Expanding Treatment Alternatives in the Management of Acute Pain
The addition of SEGLENTIS as an alternative treatment option could potentially aid physicians in balancing effective acute pain management and risk-mitigation by employing a multimodal approach. Dr. Eugene R. Viscusi, Phase 3 trial clinical investigator and Vice Chair of Pain Management at Thomas Jefferson University said, “Now that multimodal analgesia has become the standard for acute pain treatment, we are excited that the results of this study demonstrate that SEGLENTIS is efficacious and safe in its unique co-crystal combination of tramadol hydrochloride and celecoxib. This novel multimodal form of analgesia may be an important alternative option for treating appropriate adults with certain types of acute pain.”

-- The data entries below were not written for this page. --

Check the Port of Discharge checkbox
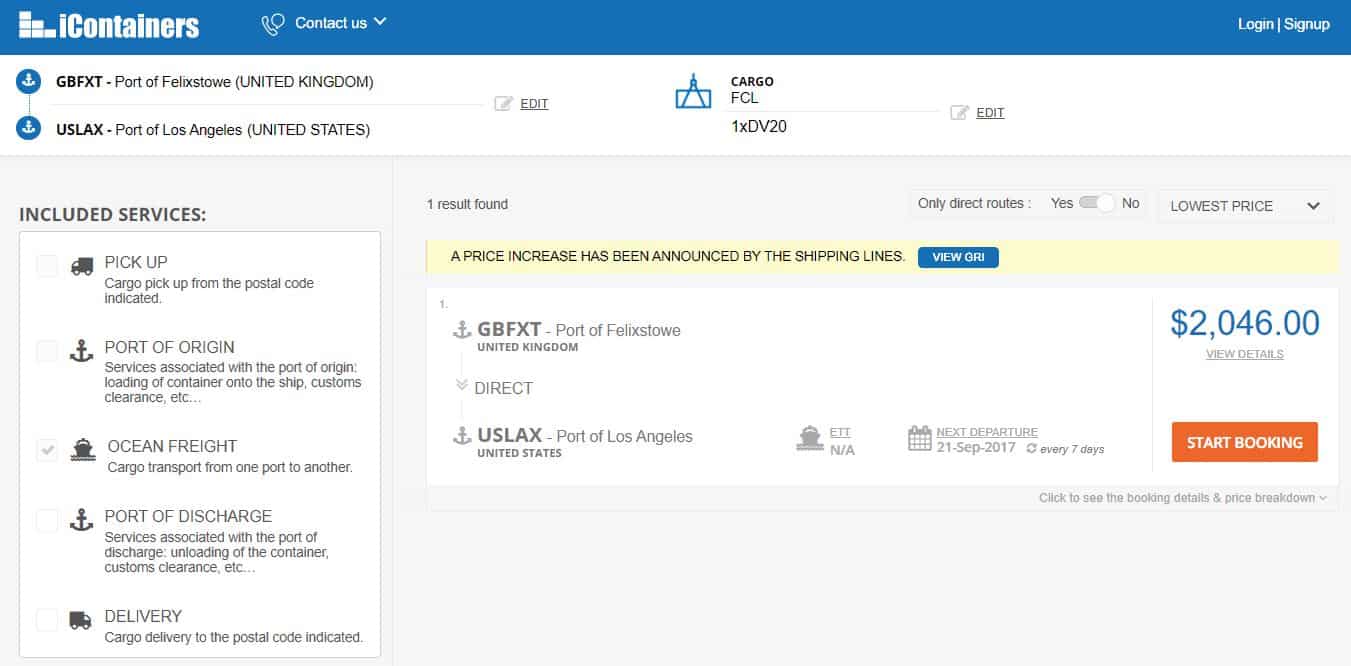The width and height of the screenshot is (1351, 666). click(x=47, y=520)
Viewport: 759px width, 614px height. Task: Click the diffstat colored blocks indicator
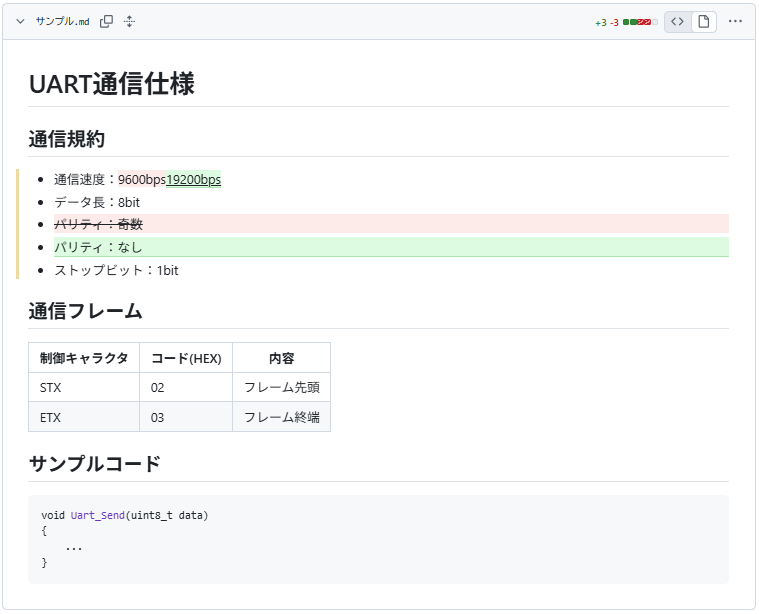(x=640, y=22)
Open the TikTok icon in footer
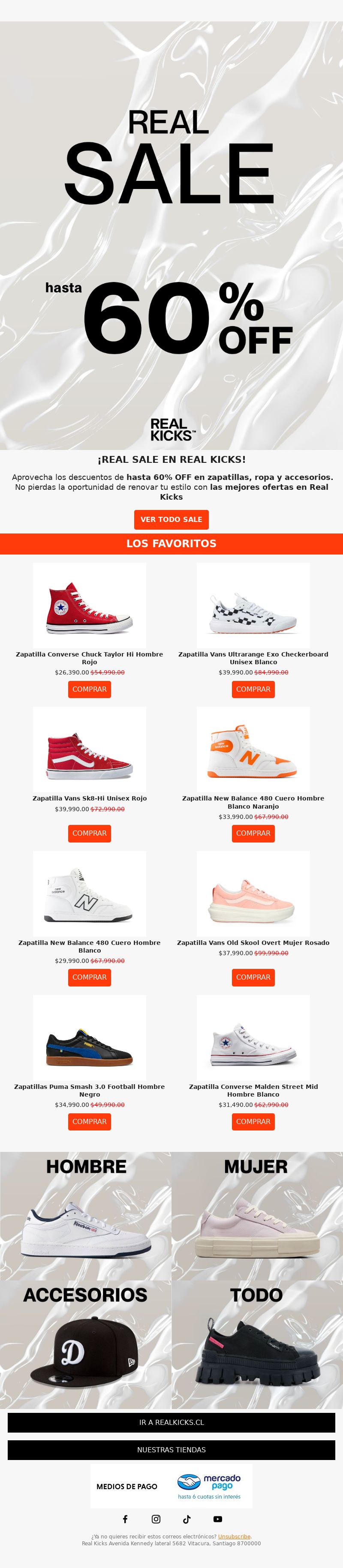Viewport: 343px width, 1568px height. click(x=187, y=1519)
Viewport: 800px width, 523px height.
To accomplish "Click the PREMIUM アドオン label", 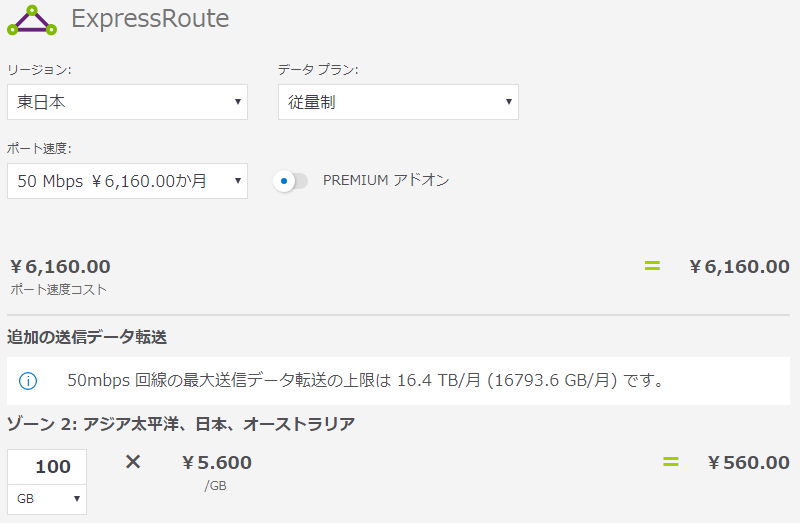I will [386, 181].
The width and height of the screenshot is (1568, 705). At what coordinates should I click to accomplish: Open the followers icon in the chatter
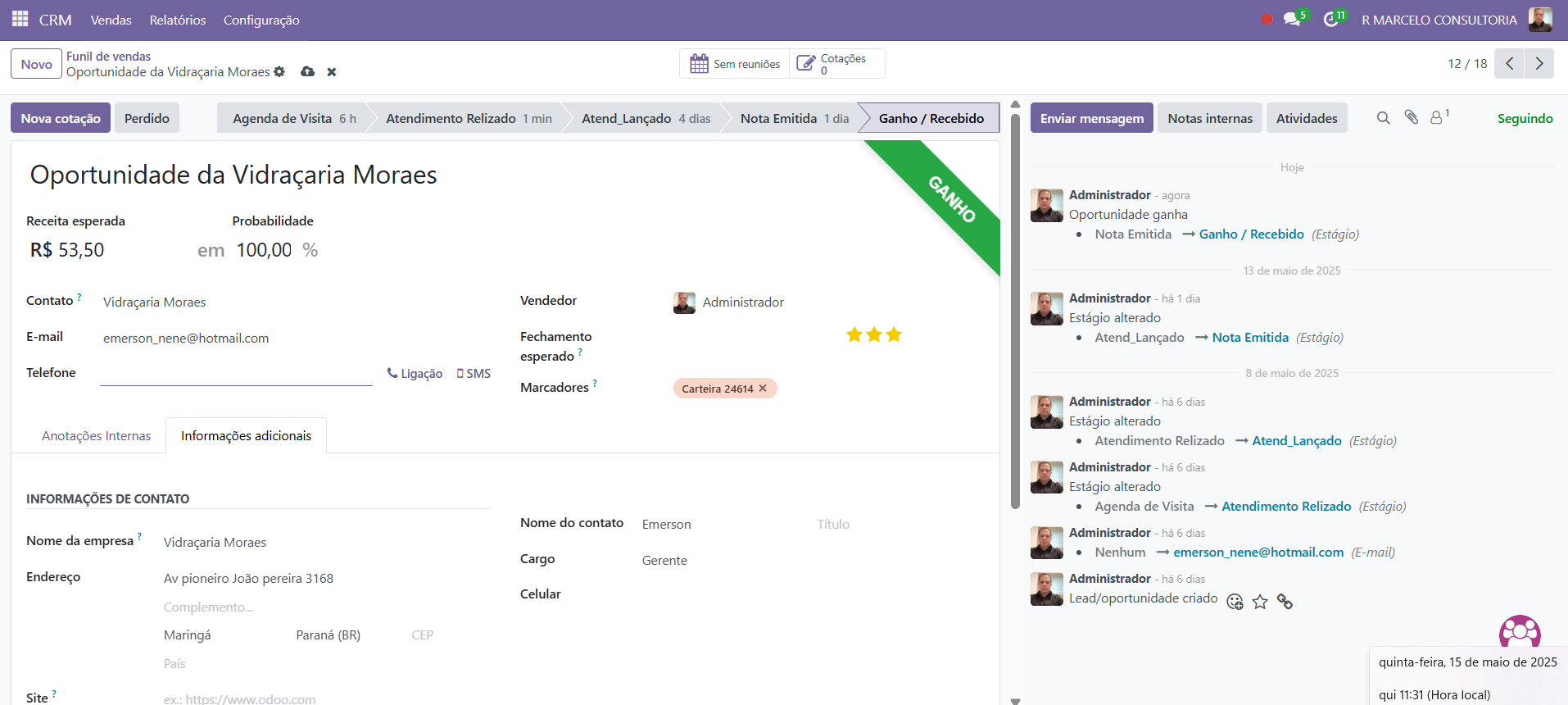click(1437, 118)
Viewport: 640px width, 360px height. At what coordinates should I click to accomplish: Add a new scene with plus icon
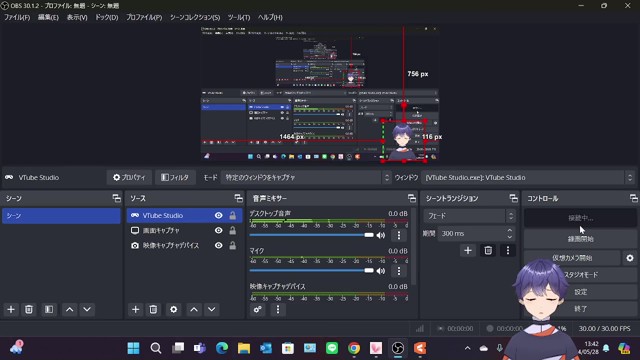click(x=11, y=309)
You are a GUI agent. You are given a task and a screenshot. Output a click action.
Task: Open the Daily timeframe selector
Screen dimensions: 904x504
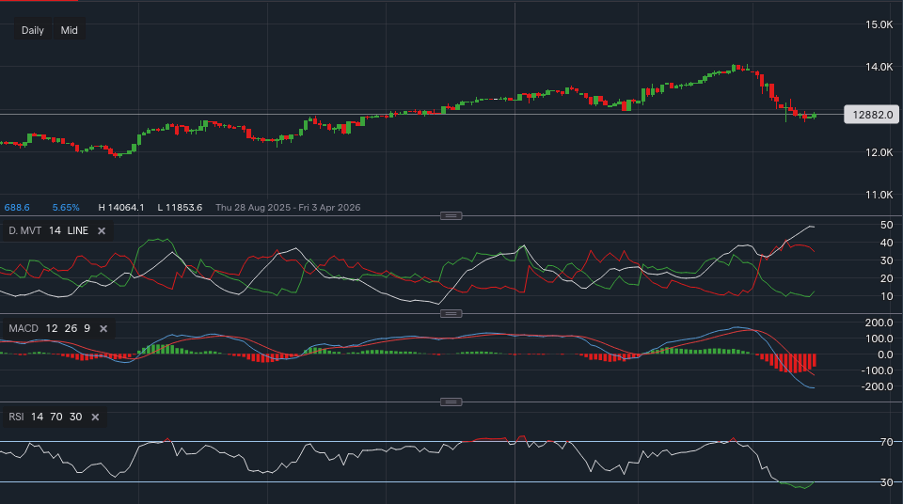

Kowa’s Commitment to Responsible Opioid Use
SEGLENTIS is now available for prescribing in the United States and is subject to the FDA- approved Opioid Analgesic REMS which aims to provide HCP education on the risks of opioid use. Kowa Pharmaceuticals America, Inc. is also implementing other measures to encourage safe and appropriate use of the medication. “We believe SEGLENTIS offers physicians an important alternative treatment option for acute pain by providing effective pain relief via a multimodal approach that is in line with CDC recommendations on reducing daily MMEs of opioids prescribed, and using those opioids at the lowest effective dose possible,” said Craig A. Sponseller, MD, Chief Medical Officer of Kowa Pharmaceuticals America, Inc. “To support the responsible commercialization of SEGLENTIS, and as part of our commitment to patients and healthcare providers, Kowa will be continuously listening to and securing feedback from physicians and patients in the community to understand how we can best support them and help shape our ongoing efforts to foster responsible use of SEGLENTIS.”